Transfusion = immunohematology 

Immunology = the study of immunity molecules (antigens, immunoglobulins) & systems responsible for the recognition of material deemed “foreign” 

Immunohematology = combined study of immunology as it pertains to blood antigens (Ag) and antibodies (Ab) 

  • Specifically, the principle of agglutination in immune reactions is used to visualize compatibility of blood products to patients 

Major blood types & compatibility:  

  • ABO gene on chromosome 9 

  • Antibodies produced in plasma for “foreign” antigens 

  • O RBCs -> Universal donor 

  • AB RBCs -> universal recipient 

Type and crossmatch = requires EDTA sample (whole blood -> RBC and plasma tested) 

  • Anticoagulated blood sample is drawn and centrifuged to separate the RBCs from plasma (TYPE) 

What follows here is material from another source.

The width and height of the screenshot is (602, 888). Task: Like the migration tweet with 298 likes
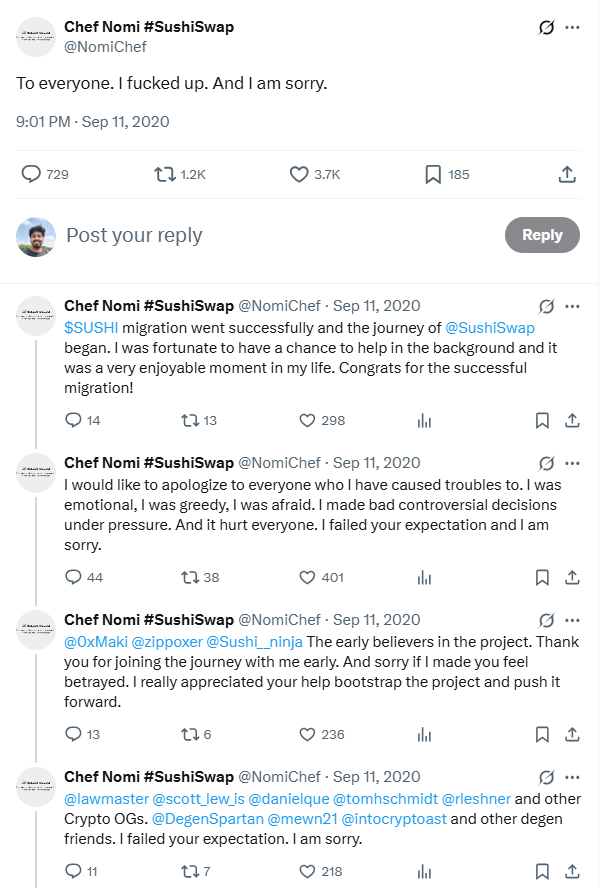tap(307, 421)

    • Forward type -> patient RBCs are typed for Ag 

    • Reverse type -> patient plasma is typed for Ab 

  • Blood component is then chosen based off of assumed compatibility, and is further crossmatched to the patient (CROSSMATCH) 

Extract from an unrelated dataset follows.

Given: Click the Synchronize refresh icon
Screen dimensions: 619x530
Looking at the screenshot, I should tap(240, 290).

    • Ex: patient plasma is combined with RBC unit 

    • Clotting = means they are not a match 

  • Massive transfusion = emergency protocol initiated in massive traumas when individuals need a large amount of blood products issued for life-saving measures 

  • Maternal/fetal functions 

    • Prenatal evaluation (Rh status (weak D/partial D Rh) & RhoGAM shot) 

    • Postpartum evaluation = hemolytic disease of newborn (HDN) 

  • Molecular studies in immunohematology 

    • Mainly PCR (very sensitive, high negative predictive value 

      • HLA typing

        • Tissue transplants 

      • Stem cell transplants 

      • Pathogen detection 

        • Viral (donor disease) 

        • Bacterial (collection sterility) 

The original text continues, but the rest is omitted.